(What the task requires)
Lines holding the word "text": how many does the material below have? Answer with nothing but the number.

(Input data)
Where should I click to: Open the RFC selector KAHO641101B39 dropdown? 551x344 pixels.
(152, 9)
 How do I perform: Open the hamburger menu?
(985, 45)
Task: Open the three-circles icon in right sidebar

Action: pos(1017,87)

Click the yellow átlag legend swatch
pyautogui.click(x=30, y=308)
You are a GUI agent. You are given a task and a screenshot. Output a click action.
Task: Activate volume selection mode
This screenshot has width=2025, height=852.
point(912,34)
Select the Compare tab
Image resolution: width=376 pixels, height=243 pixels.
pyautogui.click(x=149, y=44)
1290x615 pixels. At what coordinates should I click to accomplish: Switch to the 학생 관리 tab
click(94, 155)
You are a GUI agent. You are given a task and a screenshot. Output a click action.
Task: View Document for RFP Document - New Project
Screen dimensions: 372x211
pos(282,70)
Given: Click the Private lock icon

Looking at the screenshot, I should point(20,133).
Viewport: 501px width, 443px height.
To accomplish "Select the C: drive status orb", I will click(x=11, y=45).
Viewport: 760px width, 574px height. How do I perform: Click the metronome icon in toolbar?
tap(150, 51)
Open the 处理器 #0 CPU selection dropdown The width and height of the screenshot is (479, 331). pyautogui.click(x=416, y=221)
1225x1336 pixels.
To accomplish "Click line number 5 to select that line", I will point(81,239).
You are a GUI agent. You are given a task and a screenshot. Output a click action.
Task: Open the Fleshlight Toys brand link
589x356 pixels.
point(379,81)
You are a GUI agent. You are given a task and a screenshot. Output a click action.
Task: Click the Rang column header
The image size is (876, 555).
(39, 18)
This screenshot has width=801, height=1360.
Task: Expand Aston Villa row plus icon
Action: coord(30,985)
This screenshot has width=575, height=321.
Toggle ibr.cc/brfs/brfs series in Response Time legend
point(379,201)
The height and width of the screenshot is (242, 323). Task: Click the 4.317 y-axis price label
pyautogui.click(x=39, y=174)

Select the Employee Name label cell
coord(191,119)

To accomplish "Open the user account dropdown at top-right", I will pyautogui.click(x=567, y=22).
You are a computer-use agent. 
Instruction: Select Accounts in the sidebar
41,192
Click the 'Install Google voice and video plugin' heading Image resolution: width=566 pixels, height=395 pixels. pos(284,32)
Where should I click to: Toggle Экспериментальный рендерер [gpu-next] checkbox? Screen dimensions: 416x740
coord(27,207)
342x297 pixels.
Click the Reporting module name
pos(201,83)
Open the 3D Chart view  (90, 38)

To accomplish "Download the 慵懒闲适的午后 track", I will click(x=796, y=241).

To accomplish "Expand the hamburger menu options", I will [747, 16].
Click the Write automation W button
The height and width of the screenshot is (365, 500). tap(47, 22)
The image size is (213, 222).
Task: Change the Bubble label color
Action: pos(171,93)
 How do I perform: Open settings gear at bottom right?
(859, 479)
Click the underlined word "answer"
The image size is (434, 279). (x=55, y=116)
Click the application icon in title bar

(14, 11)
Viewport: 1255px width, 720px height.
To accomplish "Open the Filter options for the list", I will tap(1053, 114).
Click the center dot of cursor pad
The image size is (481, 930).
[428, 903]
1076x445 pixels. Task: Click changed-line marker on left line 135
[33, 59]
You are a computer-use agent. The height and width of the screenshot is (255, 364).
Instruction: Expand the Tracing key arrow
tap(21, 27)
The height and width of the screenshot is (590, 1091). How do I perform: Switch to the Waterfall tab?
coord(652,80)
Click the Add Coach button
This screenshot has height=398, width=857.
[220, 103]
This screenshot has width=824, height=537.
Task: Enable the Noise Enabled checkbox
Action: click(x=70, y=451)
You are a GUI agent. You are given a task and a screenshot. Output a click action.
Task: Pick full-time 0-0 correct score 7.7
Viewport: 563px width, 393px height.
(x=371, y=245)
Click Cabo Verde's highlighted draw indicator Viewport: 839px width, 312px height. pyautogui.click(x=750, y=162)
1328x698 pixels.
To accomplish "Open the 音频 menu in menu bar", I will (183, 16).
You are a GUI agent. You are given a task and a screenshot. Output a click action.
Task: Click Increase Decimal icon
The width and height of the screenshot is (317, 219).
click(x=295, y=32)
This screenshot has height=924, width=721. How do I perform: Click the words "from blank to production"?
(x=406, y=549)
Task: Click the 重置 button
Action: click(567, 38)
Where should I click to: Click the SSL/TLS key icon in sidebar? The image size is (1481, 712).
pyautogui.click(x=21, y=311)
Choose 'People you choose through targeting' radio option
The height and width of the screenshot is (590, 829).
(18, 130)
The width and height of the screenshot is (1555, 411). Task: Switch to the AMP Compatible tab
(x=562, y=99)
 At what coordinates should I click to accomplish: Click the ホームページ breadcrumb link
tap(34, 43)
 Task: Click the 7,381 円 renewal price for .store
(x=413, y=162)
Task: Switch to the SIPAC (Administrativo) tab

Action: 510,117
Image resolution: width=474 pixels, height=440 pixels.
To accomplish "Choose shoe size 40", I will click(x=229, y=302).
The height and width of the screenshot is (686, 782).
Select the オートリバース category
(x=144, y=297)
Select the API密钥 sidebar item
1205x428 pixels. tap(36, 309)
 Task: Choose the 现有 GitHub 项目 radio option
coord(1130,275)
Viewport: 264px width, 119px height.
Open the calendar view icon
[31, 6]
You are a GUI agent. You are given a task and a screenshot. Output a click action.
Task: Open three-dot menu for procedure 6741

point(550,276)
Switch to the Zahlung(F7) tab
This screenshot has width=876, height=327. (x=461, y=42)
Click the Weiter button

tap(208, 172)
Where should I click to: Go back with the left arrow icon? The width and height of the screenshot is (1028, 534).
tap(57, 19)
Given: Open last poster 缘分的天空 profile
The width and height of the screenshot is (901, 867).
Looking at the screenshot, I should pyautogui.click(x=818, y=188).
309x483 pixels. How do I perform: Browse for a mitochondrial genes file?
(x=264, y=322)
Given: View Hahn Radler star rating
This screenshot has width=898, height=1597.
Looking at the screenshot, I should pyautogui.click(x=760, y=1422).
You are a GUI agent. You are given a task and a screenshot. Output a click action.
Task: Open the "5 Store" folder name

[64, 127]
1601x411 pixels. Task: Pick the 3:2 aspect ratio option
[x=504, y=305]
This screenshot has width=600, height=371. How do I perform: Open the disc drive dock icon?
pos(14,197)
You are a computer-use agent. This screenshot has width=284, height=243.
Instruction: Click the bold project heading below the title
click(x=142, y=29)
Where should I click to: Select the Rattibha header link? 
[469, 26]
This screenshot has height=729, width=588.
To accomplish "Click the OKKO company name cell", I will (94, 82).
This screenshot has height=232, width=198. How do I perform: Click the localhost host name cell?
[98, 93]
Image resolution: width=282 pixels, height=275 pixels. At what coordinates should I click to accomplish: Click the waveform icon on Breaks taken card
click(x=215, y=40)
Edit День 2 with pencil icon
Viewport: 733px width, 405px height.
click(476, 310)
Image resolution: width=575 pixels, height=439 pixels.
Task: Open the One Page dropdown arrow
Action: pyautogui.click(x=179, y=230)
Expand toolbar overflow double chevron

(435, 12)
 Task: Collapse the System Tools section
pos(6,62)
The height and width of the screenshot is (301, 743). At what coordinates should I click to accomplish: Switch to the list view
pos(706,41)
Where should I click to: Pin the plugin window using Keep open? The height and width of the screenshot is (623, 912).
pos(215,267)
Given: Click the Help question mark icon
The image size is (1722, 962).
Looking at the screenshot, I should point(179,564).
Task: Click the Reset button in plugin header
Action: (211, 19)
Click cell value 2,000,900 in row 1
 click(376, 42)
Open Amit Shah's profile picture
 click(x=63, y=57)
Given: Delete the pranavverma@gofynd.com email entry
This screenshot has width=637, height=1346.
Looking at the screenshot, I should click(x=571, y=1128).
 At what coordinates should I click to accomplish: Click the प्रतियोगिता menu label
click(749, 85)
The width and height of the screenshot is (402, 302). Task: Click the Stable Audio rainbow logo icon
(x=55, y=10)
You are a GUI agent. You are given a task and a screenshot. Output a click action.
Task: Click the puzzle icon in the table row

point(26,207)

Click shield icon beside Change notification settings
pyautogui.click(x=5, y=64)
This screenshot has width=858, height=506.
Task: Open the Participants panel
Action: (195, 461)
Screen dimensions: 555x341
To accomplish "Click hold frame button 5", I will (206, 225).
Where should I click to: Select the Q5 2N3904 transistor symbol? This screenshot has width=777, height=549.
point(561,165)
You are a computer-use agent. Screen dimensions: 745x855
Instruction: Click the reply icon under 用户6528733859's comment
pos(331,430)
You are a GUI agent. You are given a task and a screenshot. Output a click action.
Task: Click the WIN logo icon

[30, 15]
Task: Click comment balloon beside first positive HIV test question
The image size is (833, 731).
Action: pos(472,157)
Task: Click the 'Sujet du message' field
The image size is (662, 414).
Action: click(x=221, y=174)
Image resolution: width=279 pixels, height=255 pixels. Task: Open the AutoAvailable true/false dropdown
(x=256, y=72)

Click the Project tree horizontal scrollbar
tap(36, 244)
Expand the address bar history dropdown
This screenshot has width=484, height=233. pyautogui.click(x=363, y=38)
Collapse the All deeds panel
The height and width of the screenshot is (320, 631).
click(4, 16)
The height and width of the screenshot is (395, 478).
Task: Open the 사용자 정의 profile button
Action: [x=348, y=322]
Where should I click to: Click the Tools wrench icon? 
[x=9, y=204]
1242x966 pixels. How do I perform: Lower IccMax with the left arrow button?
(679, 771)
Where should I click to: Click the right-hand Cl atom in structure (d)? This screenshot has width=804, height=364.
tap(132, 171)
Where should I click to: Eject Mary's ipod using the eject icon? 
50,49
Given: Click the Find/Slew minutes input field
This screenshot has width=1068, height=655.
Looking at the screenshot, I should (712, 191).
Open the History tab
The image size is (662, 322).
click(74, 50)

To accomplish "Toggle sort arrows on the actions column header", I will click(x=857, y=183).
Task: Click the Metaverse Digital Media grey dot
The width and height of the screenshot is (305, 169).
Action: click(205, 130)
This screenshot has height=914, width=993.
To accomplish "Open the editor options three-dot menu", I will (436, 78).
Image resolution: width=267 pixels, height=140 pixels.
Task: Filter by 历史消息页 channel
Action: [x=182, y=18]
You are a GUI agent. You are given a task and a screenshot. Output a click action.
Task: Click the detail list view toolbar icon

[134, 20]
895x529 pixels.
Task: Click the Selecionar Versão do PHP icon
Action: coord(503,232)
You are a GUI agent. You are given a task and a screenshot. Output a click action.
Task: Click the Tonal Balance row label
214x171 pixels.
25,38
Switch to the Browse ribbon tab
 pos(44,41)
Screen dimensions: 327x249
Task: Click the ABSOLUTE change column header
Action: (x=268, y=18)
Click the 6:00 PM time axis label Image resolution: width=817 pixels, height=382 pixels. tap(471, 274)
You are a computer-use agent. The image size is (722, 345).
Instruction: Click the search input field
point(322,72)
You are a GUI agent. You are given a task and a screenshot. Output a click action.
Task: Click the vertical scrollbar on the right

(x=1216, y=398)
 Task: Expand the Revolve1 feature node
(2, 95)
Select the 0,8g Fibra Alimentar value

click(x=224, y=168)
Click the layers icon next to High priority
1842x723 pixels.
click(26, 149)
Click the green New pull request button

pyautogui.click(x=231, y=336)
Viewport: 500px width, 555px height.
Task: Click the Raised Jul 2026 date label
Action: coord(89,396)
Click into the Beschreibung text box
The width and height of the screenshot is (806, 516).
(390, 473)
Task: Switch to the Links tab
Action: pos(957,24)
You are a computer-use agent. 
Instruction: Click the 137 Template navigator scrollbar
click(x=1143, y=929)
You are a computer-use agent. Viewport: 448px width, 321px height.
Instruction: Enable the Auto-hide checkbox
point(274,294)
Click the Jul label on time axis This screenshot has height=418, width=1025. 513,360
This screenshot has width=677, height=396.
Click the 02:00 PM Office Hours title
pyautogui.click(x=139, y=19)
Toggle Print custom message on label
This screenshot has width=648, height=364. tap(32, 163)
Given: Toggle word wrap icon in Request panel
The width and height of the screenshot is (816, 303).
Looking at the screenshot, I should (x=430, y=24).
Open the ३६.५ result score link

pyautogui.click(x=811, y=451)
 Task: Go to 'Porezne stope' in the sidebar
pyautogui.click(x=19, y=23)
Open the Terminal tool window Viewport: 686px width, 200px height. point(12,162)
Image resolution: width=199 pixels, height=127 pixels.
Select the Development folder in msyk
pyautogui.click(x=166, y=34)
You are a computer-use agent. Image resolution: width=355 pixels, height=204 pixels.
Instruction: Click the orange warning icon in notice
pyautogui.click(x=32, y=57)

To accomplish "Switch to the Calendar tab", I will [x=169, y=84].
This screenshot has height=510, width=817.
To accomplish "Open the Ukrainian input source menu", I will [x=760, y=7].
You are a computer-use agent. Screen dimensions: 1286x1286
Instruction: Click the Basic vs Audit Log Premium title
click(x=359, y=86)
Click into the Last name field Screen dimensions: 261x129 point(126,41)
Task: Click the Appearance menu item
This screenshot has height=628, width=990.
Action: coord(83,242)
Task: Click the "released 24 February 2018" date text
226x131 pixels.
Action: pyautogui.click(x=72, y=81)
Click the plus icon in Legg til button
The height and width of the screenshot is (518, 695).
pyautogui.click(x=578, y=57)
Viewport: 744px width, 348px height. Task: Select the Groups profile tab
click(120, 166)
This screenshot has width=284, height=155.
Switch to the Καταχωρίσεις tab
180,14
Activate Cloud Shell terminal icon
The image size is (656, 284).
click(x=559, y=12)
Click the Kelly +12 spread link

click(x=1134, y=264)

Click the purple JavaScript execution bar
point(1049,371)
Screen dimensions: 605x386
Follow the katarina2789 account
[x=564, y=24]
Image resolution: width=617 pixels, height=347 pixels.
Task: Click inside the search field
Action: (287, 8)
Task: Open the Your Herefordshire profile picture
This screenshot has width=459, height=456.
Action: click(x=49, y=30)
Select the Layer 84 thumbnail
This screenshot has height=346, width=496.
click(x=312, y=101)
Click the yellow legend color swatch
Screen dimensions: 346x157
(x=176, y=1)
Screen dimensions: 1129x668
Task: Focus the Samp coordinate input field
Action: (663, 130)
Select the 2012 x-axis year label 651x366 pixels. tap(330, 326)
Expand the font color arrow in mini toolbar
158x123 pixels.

(Exercise response)
2